## [PROVIDED MATERIAL]

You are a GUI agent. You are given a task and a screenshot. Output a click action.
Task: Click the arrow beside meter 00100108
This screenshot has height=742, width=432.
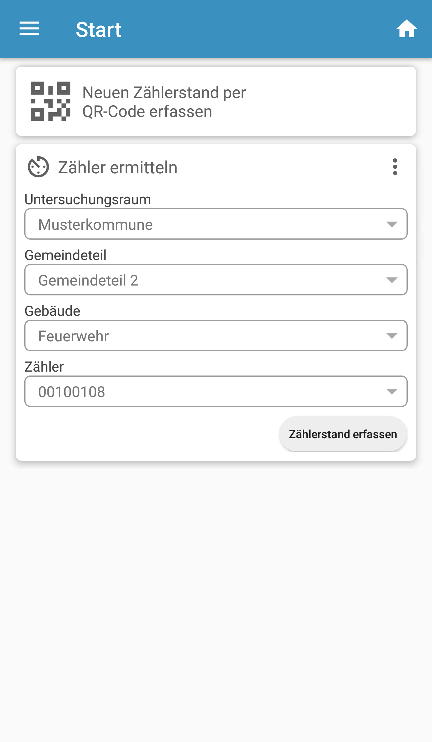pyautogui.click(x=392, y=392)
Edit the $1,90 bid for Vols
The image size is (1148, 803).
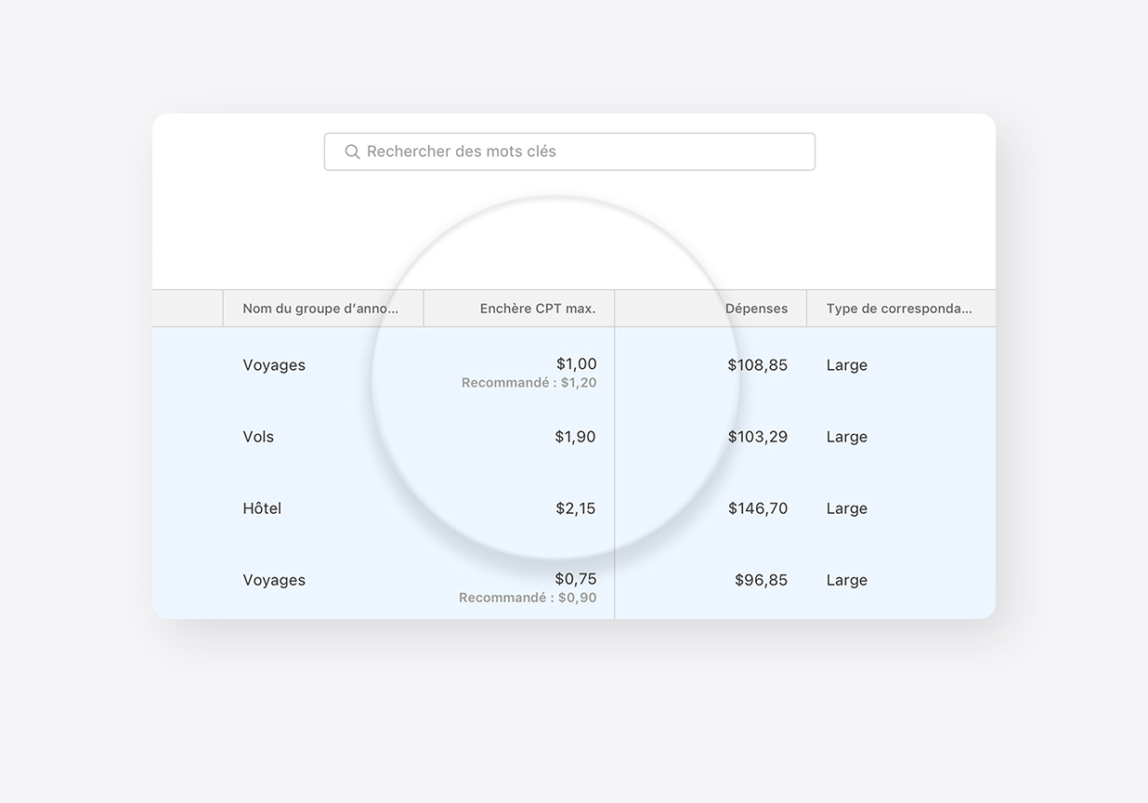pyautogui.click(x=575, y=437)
---
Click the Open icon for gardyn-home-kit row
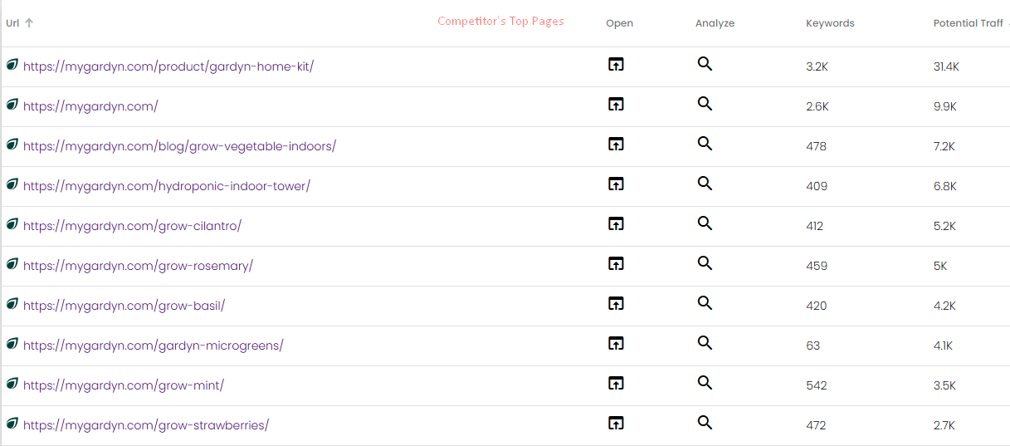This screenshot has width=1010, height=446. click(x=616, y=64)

## [DESCRIPTION OF THE TASK]
Lay out the item lines from the line that has "Edit the $1,90 bid for Vols" through the line that has "pyautogui.click(x=575, y=437)" as a Markdown table with the columns Row and Line, skipping blank lines. Leave the pictures out.

## [FULL SOLUTION]
| Row | Line |
|---|---|
| 1 | Edit the $1,90 bid for Vols |
| 2 | The image size is (1148, 803). |
| 3 | pyautogui.click(x=575, y=437) |